◆ WORK INSTRUCTION
Shown below are entries with pictures; the line with "Click the Name text input showing Error" through the line with "The image size is (600, 534)." is the span to retype exactly, and the pictures stay out.
★ ★ ★ ★ ★ ★ ★
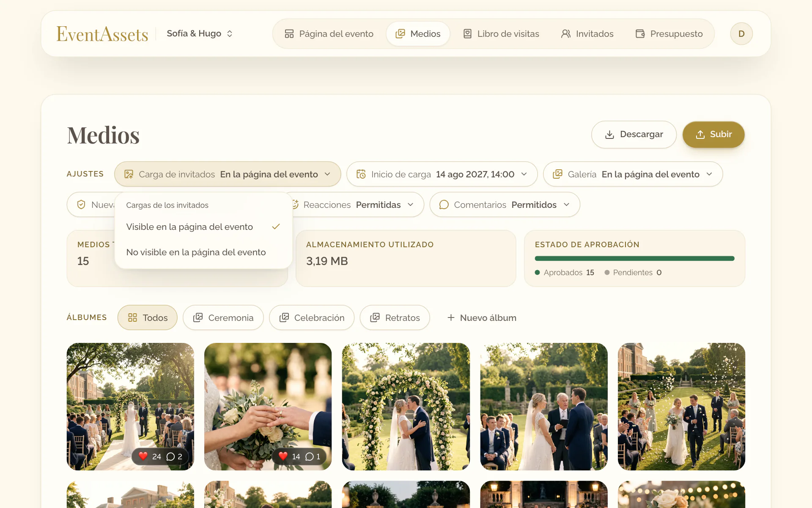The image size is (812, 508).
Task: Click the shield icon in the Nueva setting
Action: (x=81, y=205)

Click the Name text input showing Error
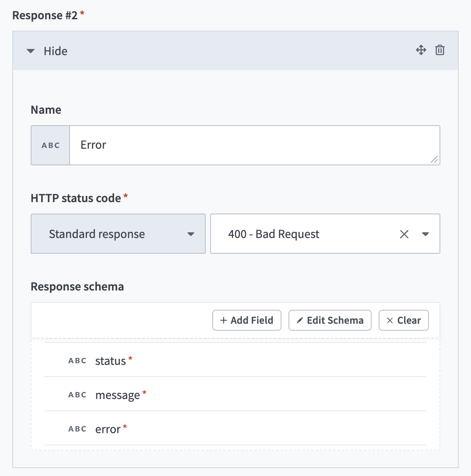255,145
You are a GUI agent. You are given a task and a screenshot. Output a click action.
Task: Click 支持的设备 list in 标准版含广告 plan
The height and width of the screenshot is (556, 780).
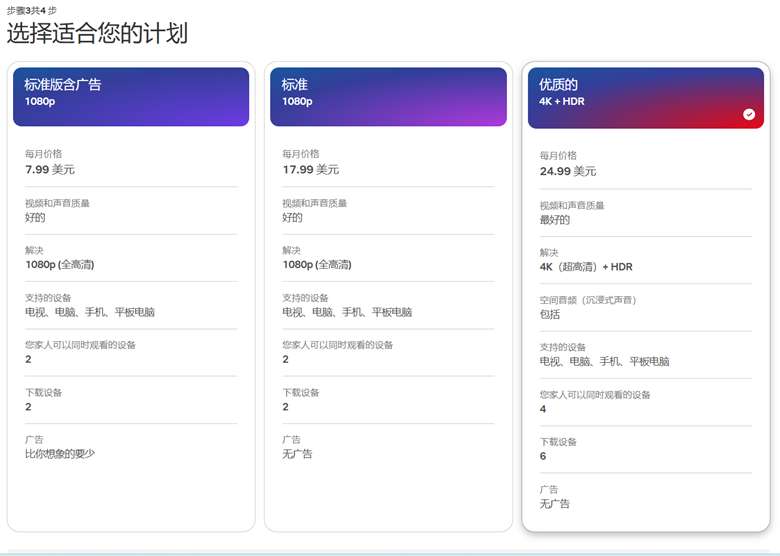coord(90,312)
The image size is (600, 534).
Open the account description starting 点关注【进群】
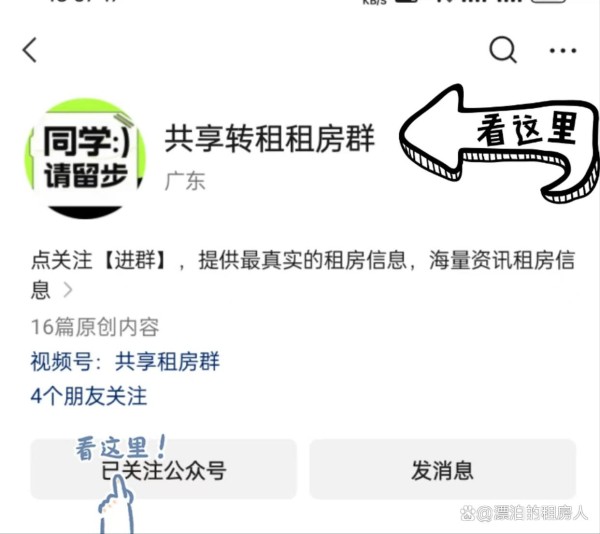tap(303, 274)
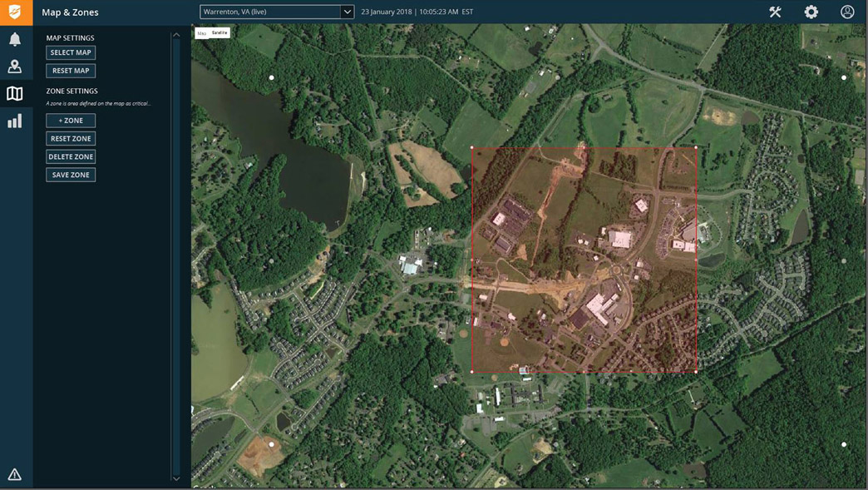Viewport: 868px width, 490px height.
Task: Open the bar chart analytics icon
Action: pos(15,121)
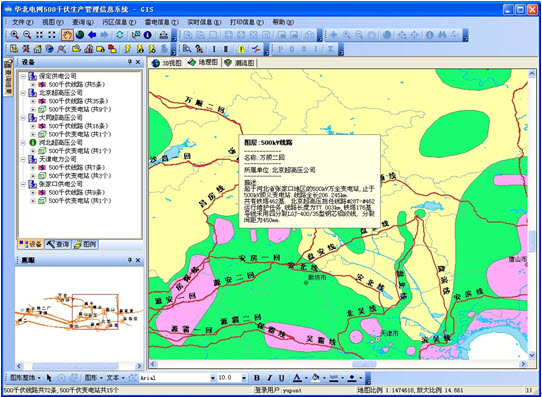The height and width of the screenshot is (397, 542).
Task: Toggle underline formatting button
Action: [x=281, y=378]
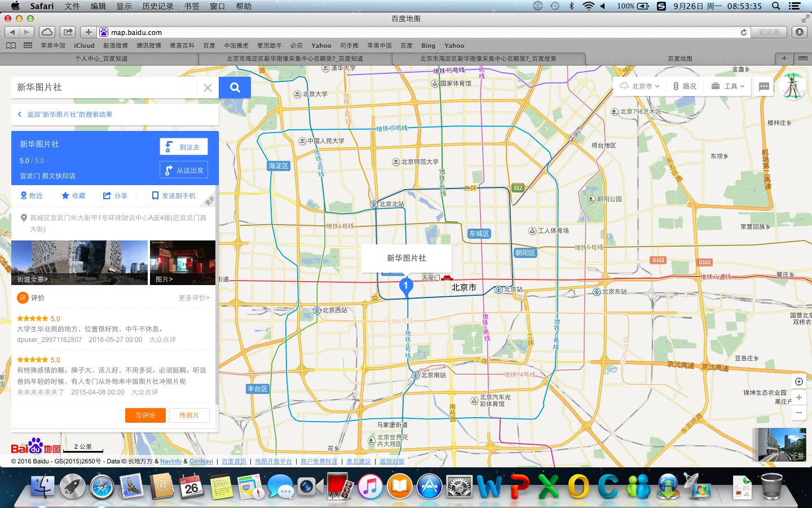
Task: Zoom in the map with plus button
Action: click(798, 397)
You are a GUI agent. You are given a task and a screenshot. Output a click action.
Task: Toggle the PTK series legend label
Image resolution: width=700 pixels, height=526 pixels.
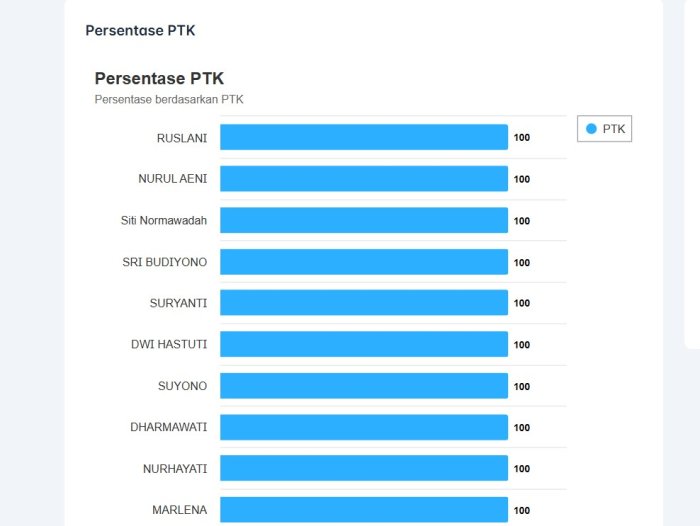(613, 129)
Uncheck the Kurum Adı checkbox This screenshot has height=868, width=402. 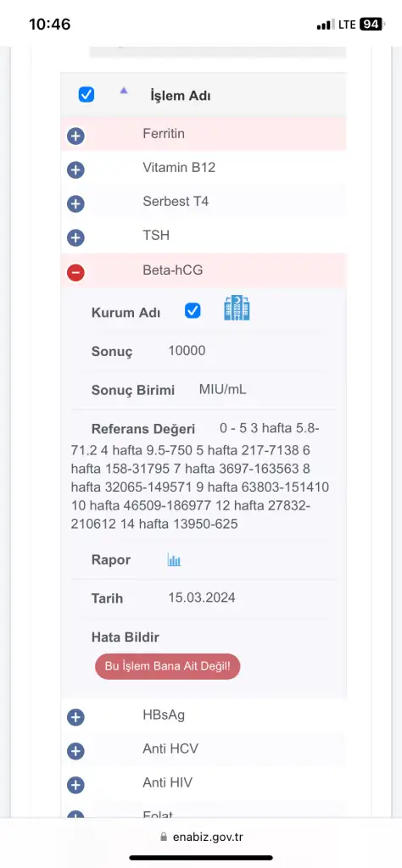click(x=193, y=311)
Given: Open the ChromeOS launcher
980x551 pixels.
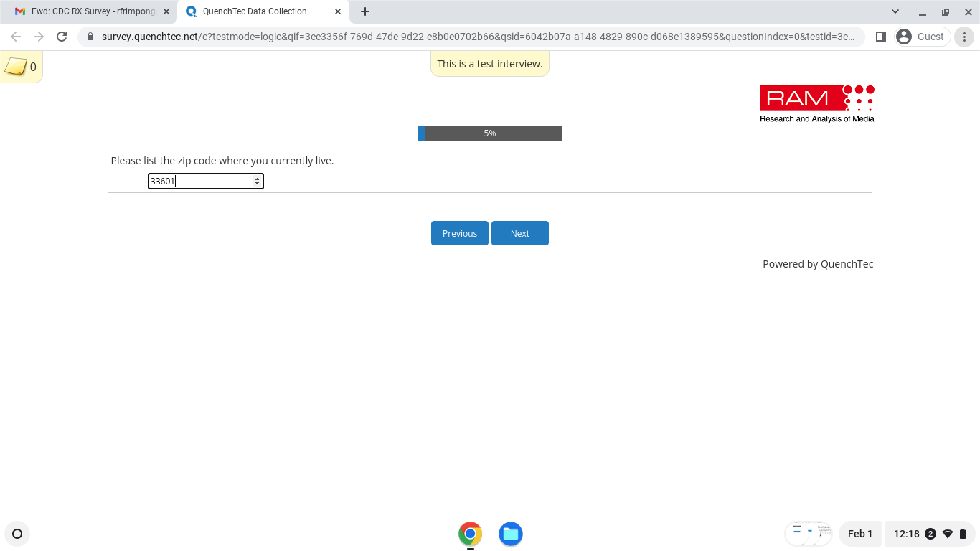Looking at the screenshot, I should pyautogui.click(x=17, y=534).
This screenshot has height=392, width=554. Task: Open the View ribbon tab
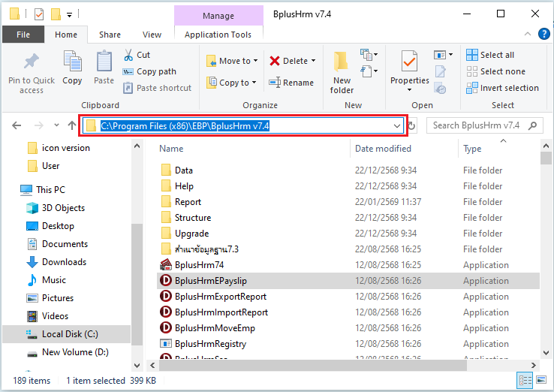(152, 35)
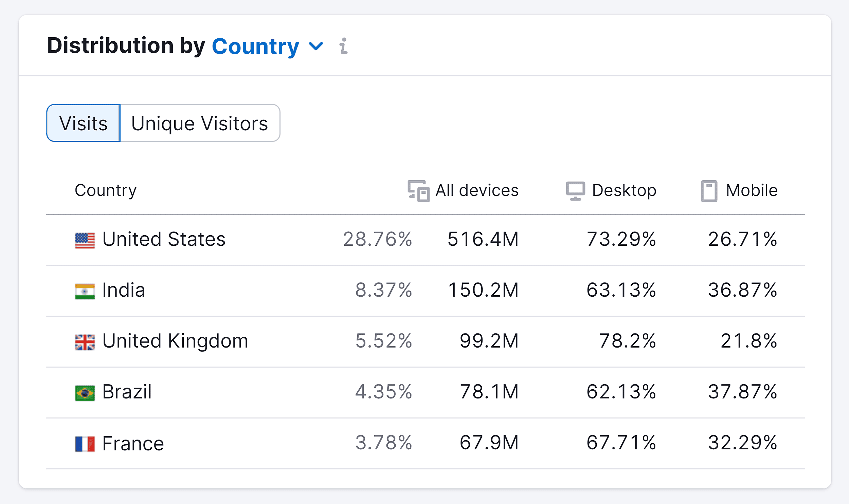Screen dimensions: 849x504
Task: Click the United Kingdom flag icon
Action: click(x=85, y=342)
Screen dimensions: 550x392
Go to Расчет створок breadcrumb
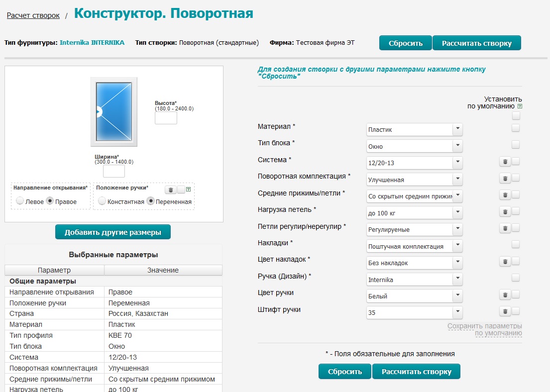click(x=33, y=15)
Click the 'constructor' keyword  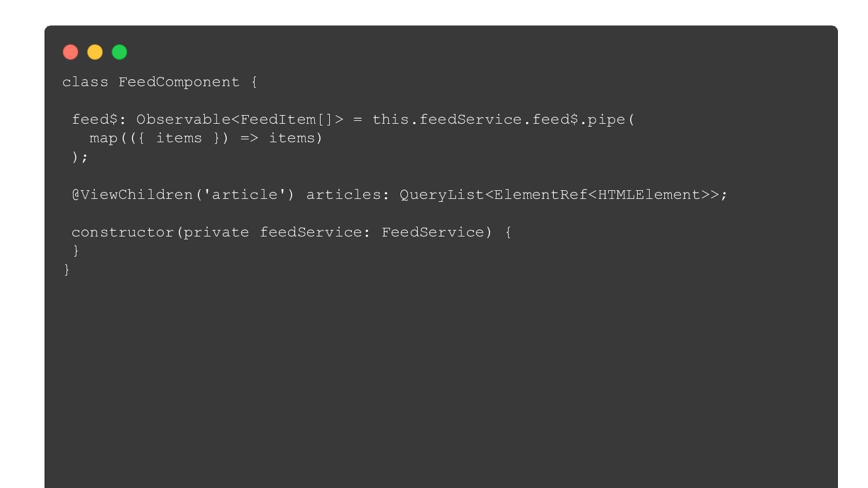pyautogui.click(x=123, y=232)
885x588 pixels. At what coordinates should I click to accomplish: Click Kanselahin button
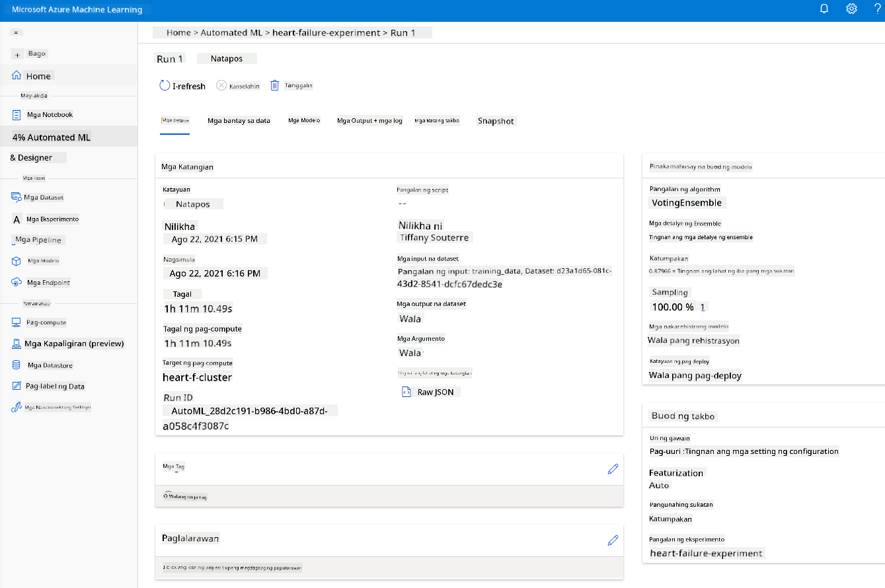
★ ★ ★ ★ ★ ★ ★
◆ WRITTEN SOLUTION
Click the Name text input showing Error
255,145
You are a GUI agent. You are given a task and a screenshot. Output a click action.
Task: Click 支持的设备 list in 标准版含广告 plan
The height and width of the screenshot is (556, 780).
coord(90,312)
The image size is (600, 534).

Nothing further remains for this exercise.